*WHAT TO DO:*
Would you return the full listing exactly, with nothing altered?

##########

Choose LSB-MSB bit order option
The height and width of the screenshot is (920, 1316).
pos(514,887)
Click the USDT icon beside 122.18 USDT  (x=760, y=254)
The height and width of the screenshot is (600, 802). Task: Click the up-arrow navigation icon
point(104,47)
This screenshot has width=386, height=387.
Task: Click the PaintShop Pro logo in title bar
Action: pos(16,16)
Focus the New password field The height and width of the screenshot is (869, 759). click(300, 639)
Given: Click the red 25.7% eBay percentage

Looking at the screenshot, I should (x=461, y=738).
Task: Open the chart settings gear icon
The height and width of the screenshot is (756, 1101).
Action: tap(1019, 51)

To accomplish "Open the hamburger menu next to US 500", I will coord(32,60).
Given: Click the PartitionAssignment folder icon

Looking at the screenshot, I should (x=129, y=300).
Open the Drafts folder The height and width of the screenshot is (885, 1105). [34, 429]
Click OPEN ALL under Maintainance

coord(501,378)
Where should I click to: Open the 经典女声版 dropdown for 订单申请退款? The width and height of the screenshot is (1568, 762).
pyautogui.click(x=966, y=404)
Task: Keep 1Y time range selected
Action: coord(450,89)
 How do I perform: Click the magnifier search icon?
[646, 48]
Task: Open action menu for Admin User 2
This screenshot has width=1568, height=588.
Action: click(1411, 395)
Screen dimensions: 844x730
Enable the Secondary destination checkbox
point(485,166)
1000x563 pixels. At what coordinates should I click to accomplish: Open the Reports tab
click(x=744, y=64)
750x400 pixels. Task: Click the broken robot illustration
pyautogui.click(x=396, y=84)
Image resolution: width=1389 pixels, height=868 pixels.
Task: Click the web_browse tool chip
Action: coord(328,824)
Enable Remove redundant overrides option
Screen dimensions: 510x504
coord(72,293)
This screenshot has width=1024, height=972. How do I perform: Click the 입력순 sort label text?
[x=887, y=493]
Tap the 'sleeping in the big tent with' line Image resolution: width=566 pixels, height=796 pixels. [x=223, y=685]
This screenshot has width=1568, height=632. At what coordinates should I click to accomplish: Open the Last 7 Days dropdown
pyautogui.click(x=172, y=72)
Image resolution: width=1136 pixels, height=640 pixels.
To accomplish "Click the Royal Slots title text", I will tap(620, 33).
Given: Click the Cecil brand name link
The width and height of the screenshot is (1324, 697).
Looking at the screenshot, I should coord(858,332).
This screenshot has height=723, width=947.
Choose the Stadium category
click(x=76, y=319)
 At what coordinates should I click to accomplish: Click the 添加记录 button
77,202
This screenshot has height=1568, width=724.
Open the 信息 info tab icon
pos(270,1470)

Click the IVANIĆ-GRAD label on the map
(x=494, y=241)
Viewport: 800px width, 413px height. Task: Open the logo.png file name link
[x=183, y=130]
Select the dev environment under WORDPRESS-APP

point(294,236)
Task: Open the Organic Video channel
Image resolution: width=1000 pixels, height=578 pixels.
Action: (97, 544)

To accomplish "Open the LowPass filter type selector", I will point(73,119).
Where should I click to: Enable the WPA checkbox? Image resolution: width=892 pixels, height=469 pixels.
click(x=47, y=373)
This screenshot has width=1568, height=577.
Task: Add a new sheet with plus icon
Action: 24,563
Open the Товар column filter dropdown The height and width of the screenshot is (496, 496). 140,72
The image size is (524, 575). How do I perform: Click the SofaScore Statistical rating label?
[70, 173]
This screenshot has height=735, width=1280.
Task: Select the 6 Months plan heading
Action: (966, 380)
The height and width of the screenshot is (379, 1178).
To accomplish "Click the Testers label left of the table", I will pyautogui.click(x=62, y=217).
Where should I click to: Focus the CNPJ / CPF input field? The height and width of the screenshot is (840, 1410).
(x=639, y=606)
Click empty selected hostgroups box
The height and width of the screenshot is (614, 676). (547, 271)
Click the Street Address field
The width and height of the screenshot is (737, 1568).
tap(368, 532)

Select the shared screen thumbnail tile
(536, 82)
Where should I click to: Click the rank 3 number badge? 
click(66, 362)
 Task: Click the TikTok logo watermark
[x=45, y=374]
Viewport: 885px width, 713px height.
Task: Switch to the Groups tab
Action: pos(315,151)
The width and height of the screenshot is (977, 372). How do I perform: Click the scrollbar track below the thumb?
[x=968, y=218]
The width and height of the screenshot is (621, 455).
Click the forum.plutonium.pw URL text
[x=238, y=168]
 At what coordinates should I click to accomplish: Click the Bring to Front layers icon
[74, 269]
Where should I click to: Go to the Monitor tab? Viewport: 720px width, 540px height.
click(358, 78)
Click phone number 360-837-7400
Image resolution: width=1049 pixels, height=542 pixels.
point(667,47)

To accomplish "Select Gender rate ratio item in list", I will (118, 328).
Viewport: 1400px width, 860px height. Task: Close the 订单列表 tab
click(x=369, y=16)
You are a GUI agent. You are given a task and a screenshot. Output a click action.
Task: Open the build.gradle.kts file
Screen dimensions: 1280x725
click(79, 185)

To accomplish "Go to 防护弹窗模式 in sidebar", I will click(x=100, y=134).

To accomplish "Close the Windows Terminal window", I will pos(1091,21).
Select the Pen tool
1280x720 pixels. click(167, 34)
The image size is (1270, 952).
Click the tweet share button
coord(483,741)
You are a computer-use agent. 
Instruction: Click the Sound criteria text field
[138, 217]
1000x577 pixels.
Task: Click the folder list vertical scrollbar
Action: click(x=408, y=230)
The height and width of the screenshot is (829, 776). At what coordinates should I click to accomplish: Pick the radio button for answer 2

##########

*TASK ANSWER:*
Choose LSB-MSB bit order option
The height and width of the screenshot is (920, 1316).
pos(514,887)
Click the USDT icon beside 122.18 USDT  (x=760, y=254)
The height and width of the screenshot is (600, 802). Task: Click the up-arrow navigation icon
point(104,47)
This screenshot has width=386, height=387.
Task: Click the PaintShop Pro logo in title bar
Action: pos(16,16)
Focus the New password field The height and width of the screenshot is (869, 759). click(300, 639)
Given: Click the red 25.7% eBay percentage

Looking at the screenshot, I should (x=461, y=738).
Task: Open the chart settings gear icon
The height and width of the screenshot is (756, 1101).
Action: tap(1019, 51)

To accomplish "Open the hamburger menu next to US 500", I will coord(32,60).
Given: Click the PartitionAssignment folder icon

Looking at the screenshot, I should (x=129, y=300).
Open the Drafts folder The height and width of the screenshot is (885, 1105). [34, 429]
Click OPEN ALL under Maintainance

coord(501,378)
Where should I click to: Open the 经典女声版 dropdown for 订单申请退款? The width and height of the screenshot is (1568, 762).
pyautogui.click(x=966, y=404)
Task: Keep 1Y time range selected
Action: coord(450,89)
 How do I perform: Click the magnifier search icon?
[646, 48]
Task: Open action menu for Admin User 2
This screenshot has width=1568, height=588.
Action: click(1411, 395)
Screen dimensions: 844x730
Enable the Secondary destination checkbox
point(485,166)
1000x563 pixels. At what coordinates should I click to accomplish: Open the Reports tab
click(x=744, y=64)
750x400 pixels. Task: Click the broken robot illustration
pyautogui.click(x=396, y=84)
Image resolution: width=1389 pixels, height=868 pixels.
Task: Click the web_browse tool chip
Action: coord(328,824)
Enable Remove redundant overrides option
Screen dimensions: 510x504
coord(72,293)
This screenshot has width=1024, height=972. How do I perform: Click the 입력순 sort label text?
[x=887, y=493]
Tap the 'sleeping in the big tent with' line Image resolution: width=566 pixels, height=796 pixels. [x=223, y=685]
This screenshot has width=1568, height=632. At what coordinates should I click to accomplish: Open the Last 7 Days dropdown
pyautogui.click(x=172, y=72)
Image resolution: width=1136 pixels, height=640 pixels.
To accomplish "Click the Royal Slots title text", I will tap(620, 33).
Given: Click the Cecil brand name link
The width and height of the screenshot is (1324, 697).
Looking at the screenshot, I should coord(858,332).
This screenshot has height=723, width=947.
Choose the Stadium category
click(x=76, y=319)
 At what coordinates should I click to accomplish: Click the 添加记录 button
77,202
This screenshot has height=1568, width=724.
Open the 信息 info tab icon
pos(270,1470)

Click the IVANIĆ-GRAD label on the map
(x=494, y=241)
Viewport: 800px width, 413px height. Task: Open the logo.png file name link
[x=183, y=130]
Select the dev environment under WORDPRESS-APP

point(294,236)
Task: Open the Organic Video channel
Image resolution: width=1000 pixels, height=578 pixels.
Action: (97, 544)

To accomplish "Open the LowPass filter type selector", I will point(73,119).
Where should I click to: Enable the WPA checkbox? Image resolution: width=892 pixels, height=469 pixels.
click(x=47, y=373)
This screenshot has width=1568, height=577.
Task: Add a new sheet with plus icon
Action: 24,563
Open the Товар column filter dropdown The height and width of the screenshot is (496, 496). 140,72
The image size is (524, 575). How do I perform: Click the SofaScore Statistical rating label?
[70, 173]
This screenshot has height=735, width=1280.
Task: Select the 6 Months plan heading
Action: (966, 380)
The height and width of the screenshot is (379, 1178).
To accomplish "Click the Testers label left of the table", I will pyautogui.click(x=62, y=217).
Where should I click to: Focus the CNPJ / CPF input field? The height and width of the screenshot is (840, 1410).
(x=639, y=606)
Click empty selected hostgroups box
The height and width of the screenshot is (614, 676). (547, 271)
Click the Street Address field
The width and height of the screenshot is (737, 1568).
tap(368, 532)

Select the shared screen thumbnail tile
(536, 82)
Where should I click to: Click the rank 3 number badge? 
click(66, 362)
 Task: Click the TikTok logo watermark
[x=45, y=374]
Viewport: 885px width, 713px height.
Task: Switch to the Groups tab
Action: pos(315,151)
The width and height of the screenshot is (977, 372). How do I perform: Click the scrollbar track below the thumb?
[x=968, y=218]
The width and height of the screenshot is (621, 455).
Click the forum.plutonium.pw URL text
[x=238, y=168]
 At what coordinates should I click to accomplish: Click the Bring to Front layers icon
[74, 269]
Where should I click to: Go to the Monitor tab? Viewport: 720px width, 540px height.
click(358, 78)
Click phone number 360-837-7400
Image resolution: width=1049 pixels, height=542 pixels.
point(667,47)

To accomplish "Select Gender rate ratio item in list", I will (118, 328).
Viewport: 1400px width, 860px height. Task: Close the 订单列表 tab
click(x=369, y=16)
You are a GUI agent. You are given a task and a screenshot. Output a click action.
Task: Open the build.gradle.kts file
Screen dimensions: 1280x725
click(79, 185)

To accomplish "Go to 防护弹窗模式 in sidebar", I will click(x=100, y=134).

To accomplish "Close the Windows Terminal window", I will pos(1091,21).
Select the Pen tool
1280x720 pixels. click(167, 34)
The image size is (1270, 952).
Click the tweet share button
coord(483,741)
You are a computer-use agent. 
Instruction: Click the Sound criteria text field
[138, 217]
1000x577 pixels.
Task: Click the folder list vertical scrollbar
Action: click(x=408, y=230)
The height and width of the screenshot is (829, 776). At what coordinates should I click to accomplish: Pick the radio button for answer 2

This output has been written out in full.